Ma la creta è un prezioso alleato della fantasia, la fedele compagna di scultori alle prime armi ed esperti ceramisti.
Non vogliamo qui entrare nei dettagli tecnici, ma esplorare differenze, affinità e specifiche caratteristiche delle principali tipologie di ceramica artistica toscana.
1) La terracotta invetriata della Valdichiana = Attraverso un processo simile alla fossilizzazione, gli impasti argillosi acquistano una straordinaria resistenza. Il Vasari sintetizza così questa particolare tecnica: “una coperta d’invetriato addosso, fatto con stagno, terra ghetta, antimonio et altri minerali e misture, cotte al fuoco d’una fornace a posta […] faceva l’opere di terra quasi eterne”. E aveva ragione il Vasari a parlare di eternità: le ceramiche che ancora oggi possiamo ammirare su edifici storici, porticati e chiese hanno più di 600 anni e non hanno risentito del tempo che passa né delle intemperie.
La storia vuole che i della Robbia affinarono la tecnica e custodirono a lungo l’alchimia di questa misteriosa lavorazione. In realtà non era tutta farina del loro sacco: si trattò di un lungo “passaparola” che dall’Oriente raggiunse l’Europa tramite i bizantini, i romani e i mori. Ciò che ha reso questi artisti tanto famosi è…che pensarono e agirono da artisti. Elevarono una lavorazione legata ad utensili e oggetti funzionali a qualcosa di più impalpabile e nobile. Qualcosa che si traduce ancora nella ricerca espressiva degli artigiani della Valdichiana.

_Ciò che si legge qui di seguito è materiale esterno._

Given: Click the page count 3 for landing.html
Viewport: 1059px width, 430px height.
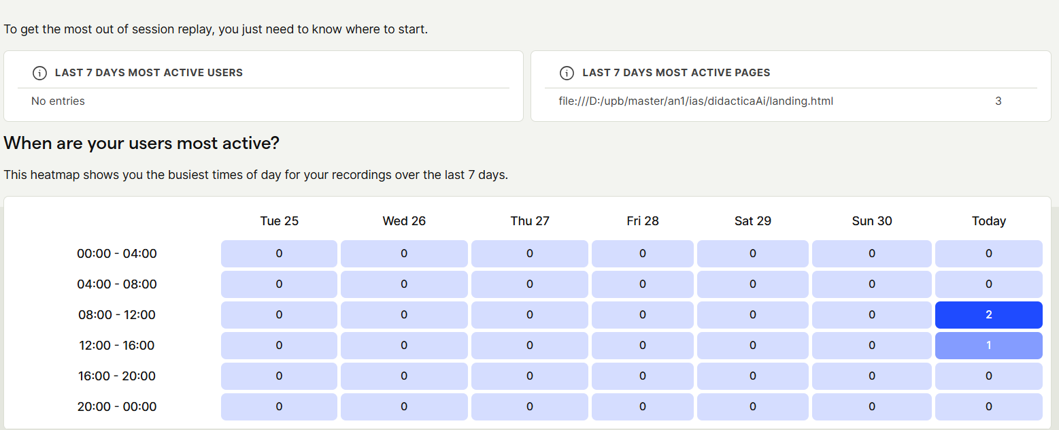Looking at the screenshot, I should 998,101.
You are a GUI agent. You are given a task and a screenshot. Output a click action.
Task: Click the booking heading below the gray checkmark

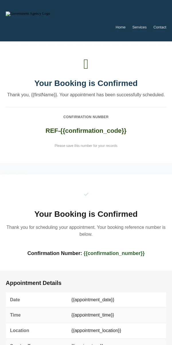[x=86, y=214]
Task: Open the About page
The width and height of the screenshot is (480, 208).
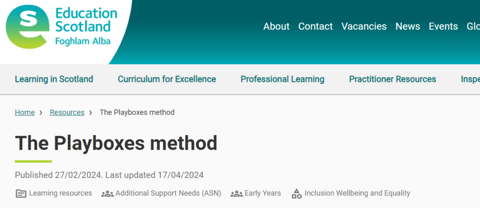Action: click(x=277, y=26)
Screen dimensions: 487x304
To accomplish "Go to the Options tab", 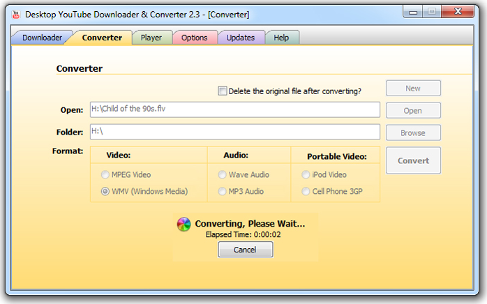I will coord(194,38).
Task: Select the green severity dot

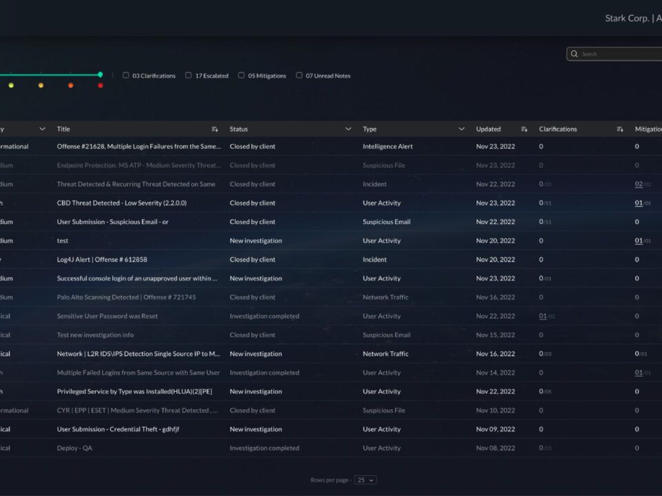Action: click(x=11, y=85)
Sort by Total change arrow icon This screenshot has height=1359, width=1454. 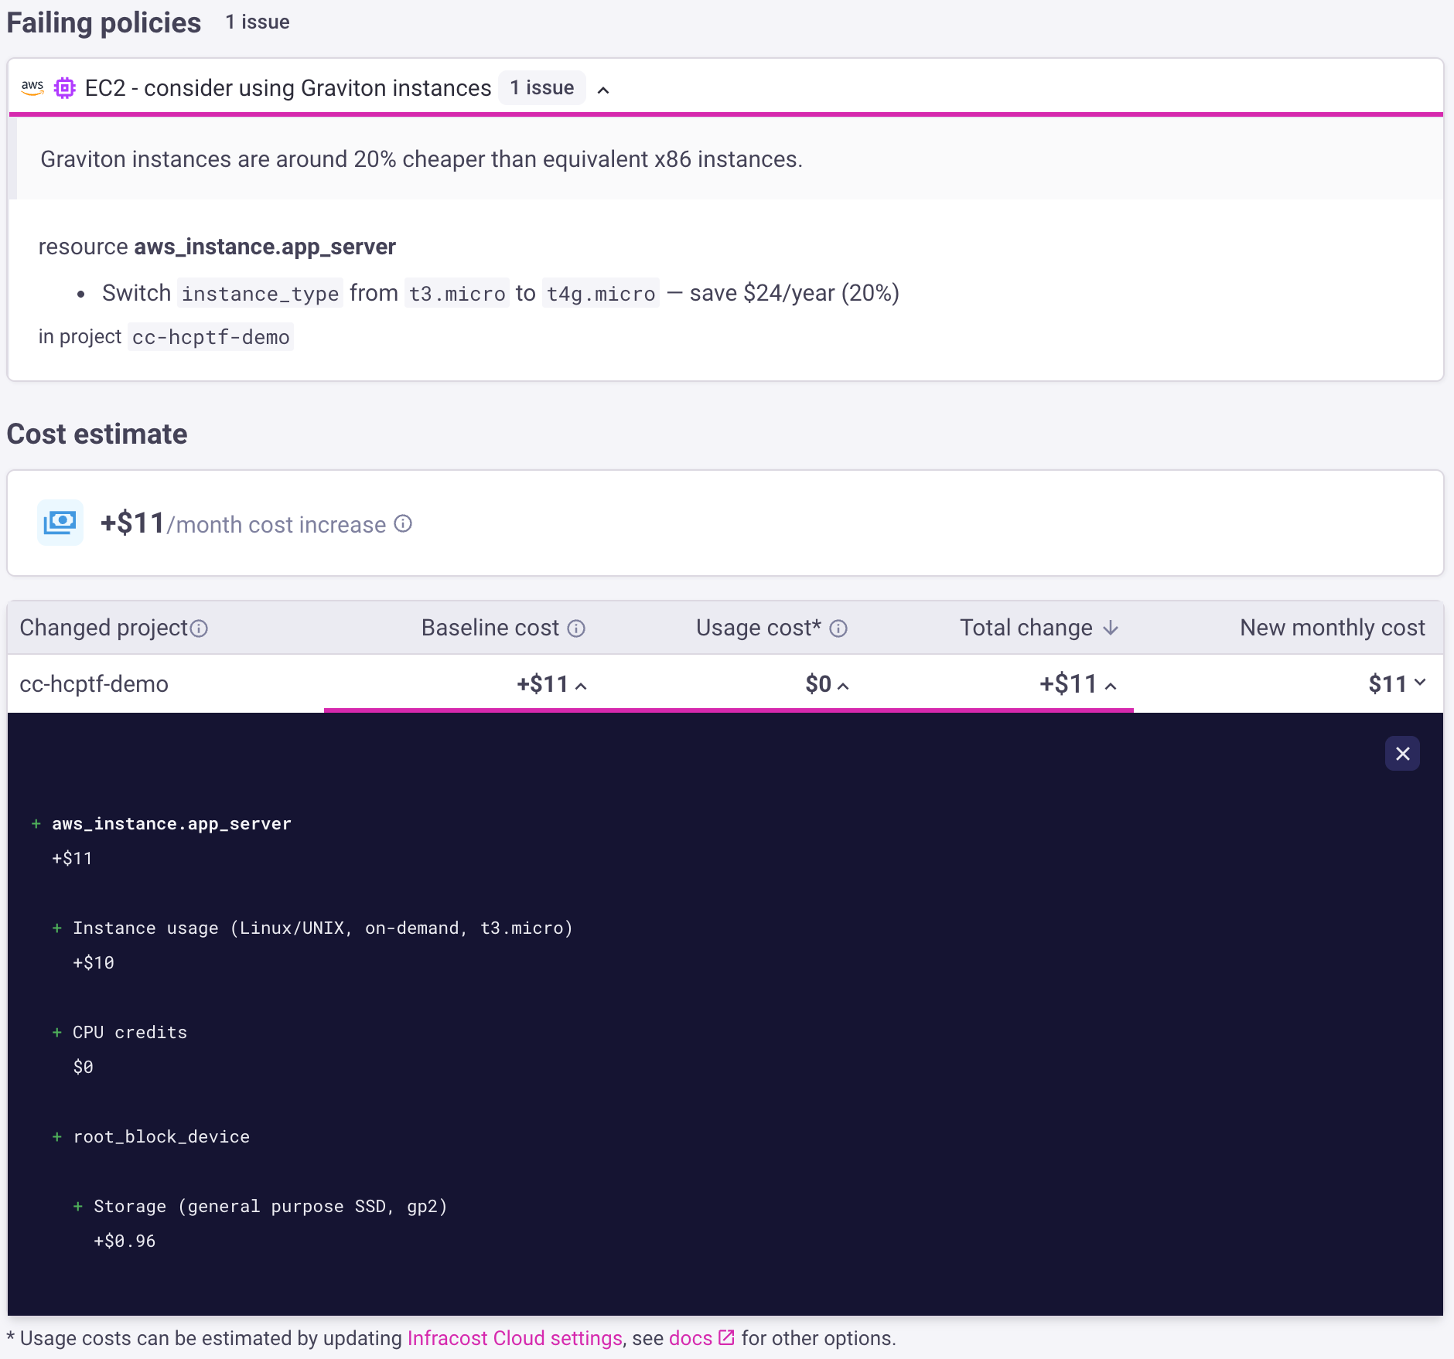[x=1111, y=628]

A partire dal ‘700 la produzione locale di terrecotte si è svincolata da finalità esclusivamente pratiche per dedicarsi a forme e moduli ornamentali più sofisticati. Gli esemplari dunque si distinguono per: uno stile decorativo affine alla tradizione iconografica orvietana e viterbese (graticci, volute, geometrie, motivi vegetali e raffigurazioni animali), una prevalenza di tonalità giallo napoli, verde ramina, bruno manganese, ornati a traforo e a rilievo.
2) Il cotto dell’Impruneta = La ricetta è semplice: basta impastare argilla imprunetina, acqua e sabbia. Ma la magia avviene dopo, durante le fasi di pressatura, essiccamento e cottura. Basta la combinazione di 4 elementi, acqua, terra, aria, fuoco, per creare un prodotto completo: resistente agli urti, alle alte temperature, al gelo, agli sbalzi termici, al salmastro e al cloro, incombustibile, adatta a sostenere ampie misure volumetriche e dall’inconfondibile colore. Un rosso che si stempera nell’arancio e nel rosa.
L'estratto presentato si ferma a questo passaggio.